In response, Safe Catch, which started after the founder’s mother incurred mercury poisoning from eating a lot of conventional tuna, processes only tuna that meet its internal standards. The U.S. Food and Drug Administration requires that any tuna containing over 1 part per million be destroyed or confiscated. Safe Catch sets its limit at 0.1 parts per million—10 times lower than the federally accepted number.

“We talked to a lot of doctors [and] scientists to find out that level that's going to make a difference,” McCay says. Any tuna that tests higher, Safe Catch won’t buy.

“We’re taking a representative sample of fish tissue, a 50- to 100-milligram sample of tissue, which is about the size of a grain of rice,” McCay explains. “Peer-reviewed studies have shown that mercury is relatively homogenous throughout the entire flesh of a fish, so that representative sample is going to be ultimately the same mercury concentration [throughout]. If it’s in our spec, it goes in the green bin. If it’s out of spec, a screen pops up and we simply don’t purchase it.

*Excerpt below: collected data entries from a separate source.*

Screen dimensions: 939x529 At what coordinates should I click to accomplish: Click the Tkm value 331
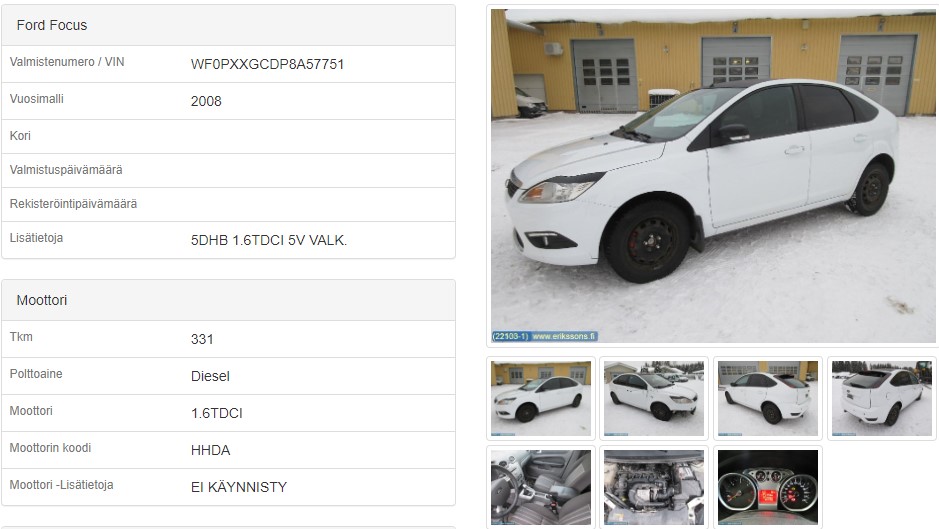coord(202,339)
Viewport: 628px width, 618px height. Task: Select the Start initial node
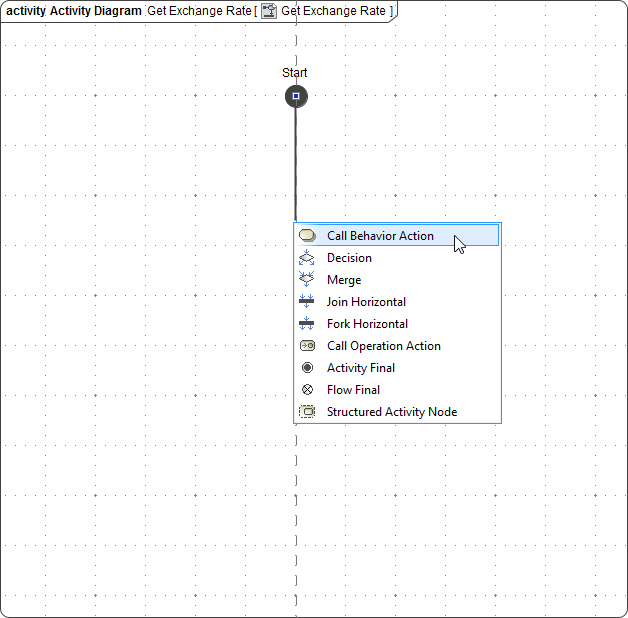(x=295, y=96)
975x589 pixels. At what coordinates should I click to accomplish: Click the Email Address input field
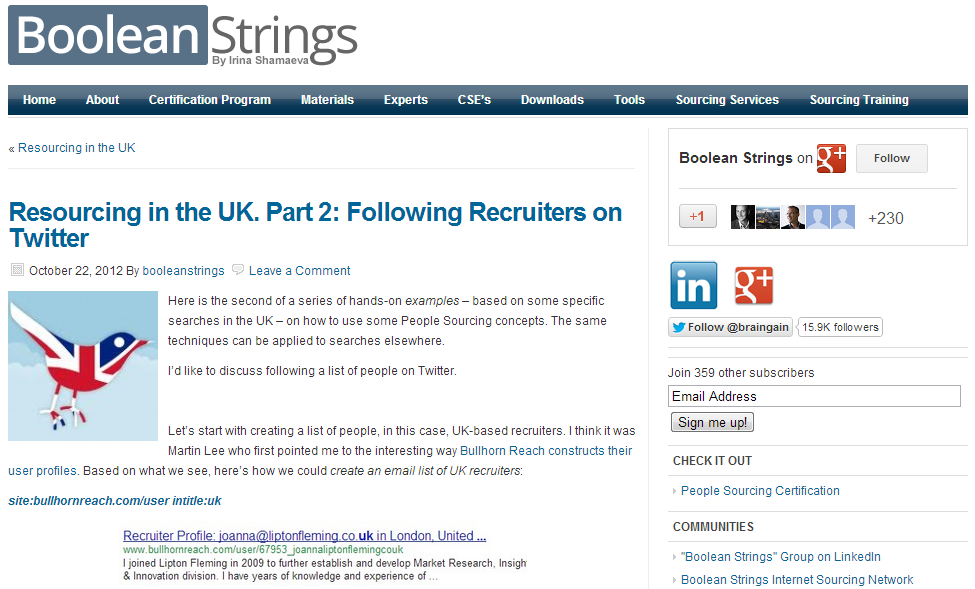(x=814, y=396)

It’s still probably a good fish, but it doesn't meet our standards, so it’s not a Safe Catch fish.”


When a disruptor challenges incumbents

Safe Catch claims it has tried to share its technology with the large canned tuna producers, some of whose fish Consumer Reports has said “shouldn’t be eaten at all” due to mercury content. Those vendors turned down the proposal, McCay says. And a few years back, a brouhaha ensued.

In 2021, the major tuna producers, through lobbyists and the nonprofit National Advertising Division, challenged many of Safe Catch’s packaging claims. Safe Catch had to hire lawyers and provide “reasonable basis” for its assertions. It did so and emerged mostly victorious in that legal fight.

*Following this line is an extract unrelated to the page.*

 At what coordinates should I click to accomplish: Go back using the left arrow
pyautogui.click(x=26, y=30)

“That was a really big moment for us,” McCay says. “We probably should have screamed that a little bit more from the mountaintops because it was a direct challenge by the existing industry of our claims—and we met that challenge. It was ruled that we could continue to use those claims because they were valid. That was a big milestone for us, on top of getting our technology certified a couple of years earlier.”

And, McCay says, contrary to what the well-moneyed seafood producers say, Safe Catch is not out to point fingers at them. “We're actually trying to bring people back to the category,” he says.

In the years since the federal government came out with mercury warnings, consumption of canned tuna has dropped. In 2004, nine out of 10 households had canned tuna in their pantries, according statistics McCay cites. After the advisories, it has fallen to six out of 10. That means the big tuna producers “lost 30% of the U.S. market, solely because of those mercury concerns,” he says.

But with its validated testing and safe-eating claims, Safe Catch seeks to lure buyers into consuming tuna once again.

“Anybody who's not eating tuna because of those mercury concerns, we're going after them,” McCay says. “They're not buying your tuna; they're not buying any tuna. We want to bring them back, and we haven't been able to get that through [the big producers’] heads.”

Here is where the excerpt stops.